> [TASK INSTRUCTIONS]
Copy out all the records below, requests included, with every coordinate in the answers shifted up by 88. Leave the pictures out.

> [RECORDS FOR THE TASK]
-------------------------

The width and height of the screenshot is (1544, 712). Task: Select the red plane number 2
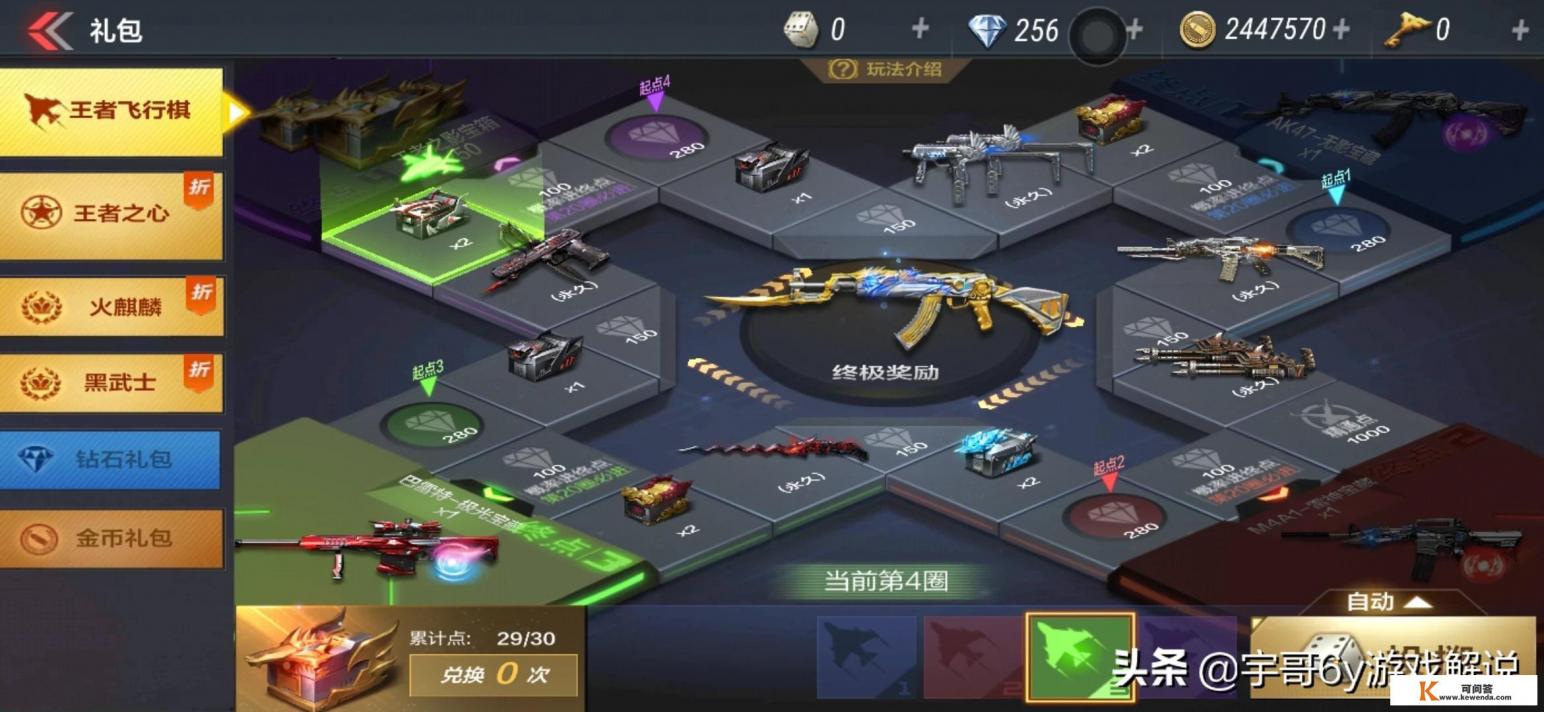point(972,655)
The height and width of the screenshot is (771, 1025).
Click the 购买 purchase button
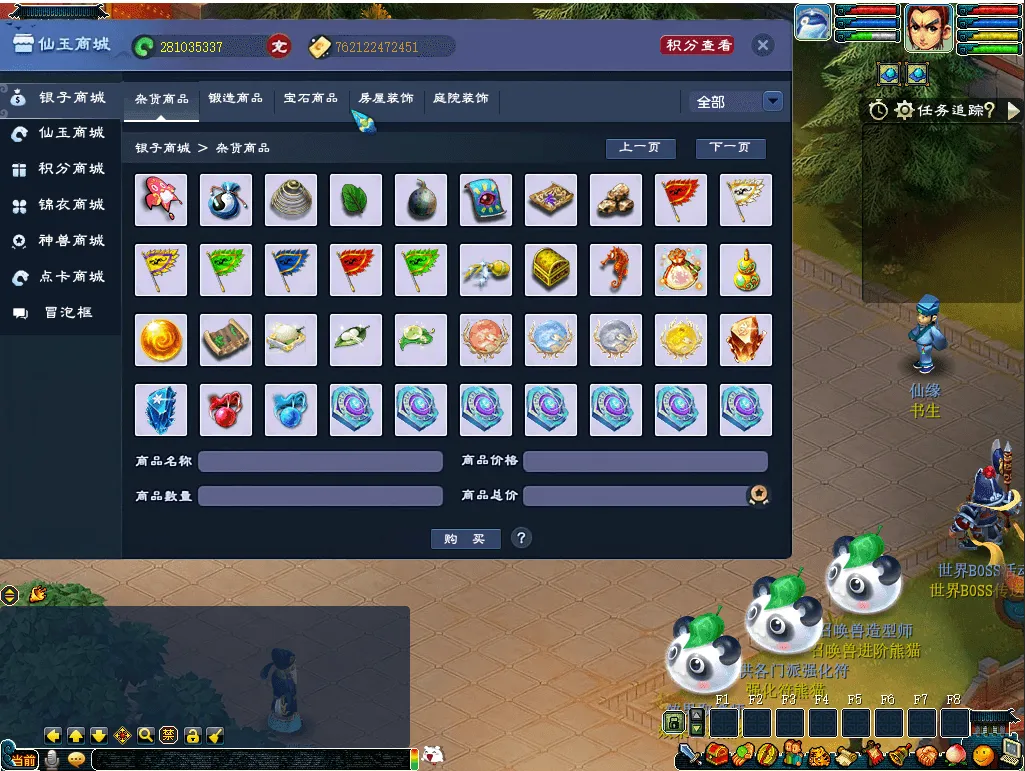click(465, 539)
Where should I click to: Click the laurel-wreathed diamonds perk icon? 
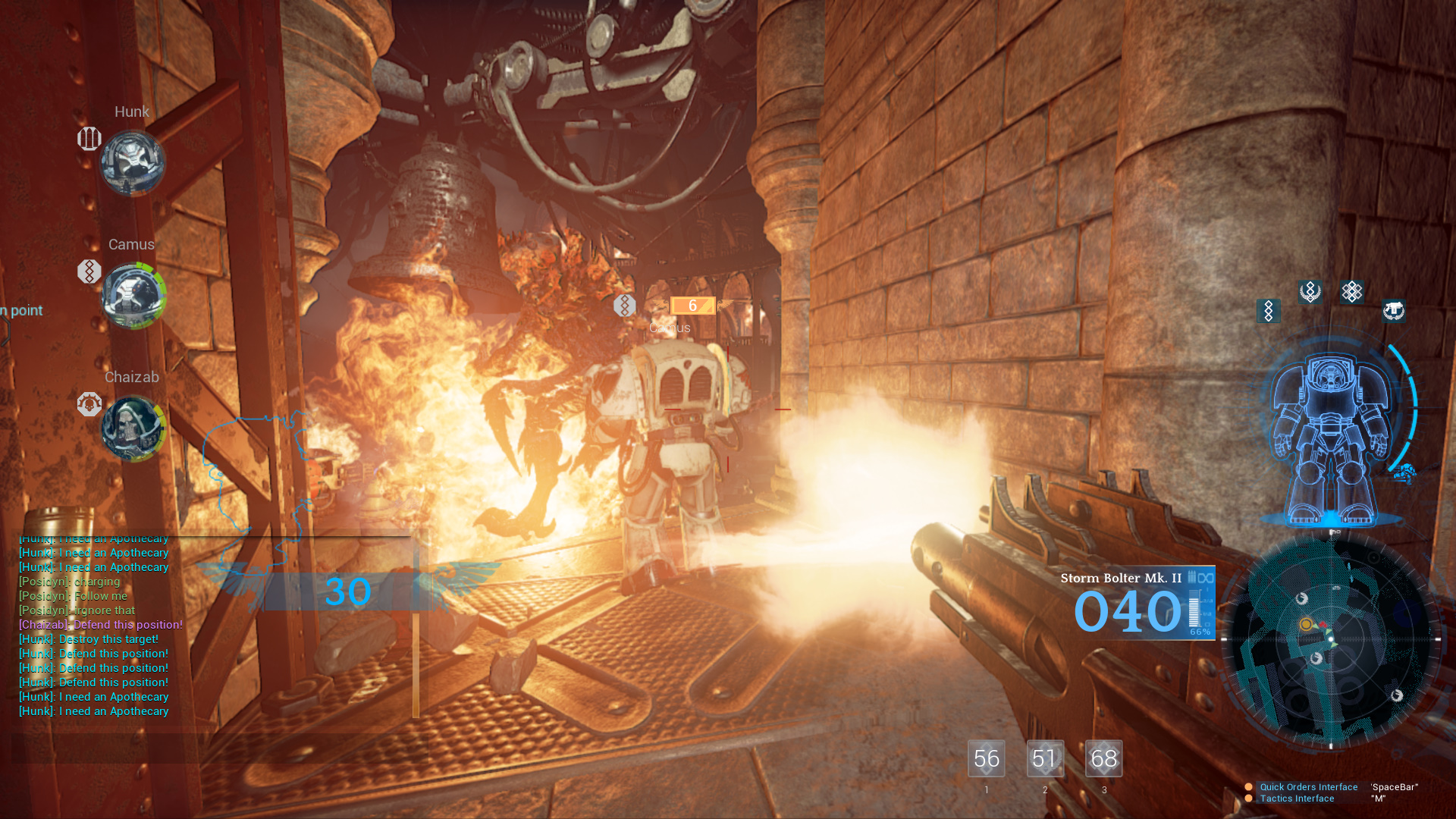coord(1310,292)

-------------------------

> [TASK RESPONSE]
The width and height of the screenshot is (1544, 712). Task: Select the red plane number 2
point(1060,743)
The height and width of the screenshot is (771, 1025).
Click the 购买 purchase button
click(553, 627)
Where should I click to: Click the laurel-wreathed diamonds perk icon? 
coord(1398,380)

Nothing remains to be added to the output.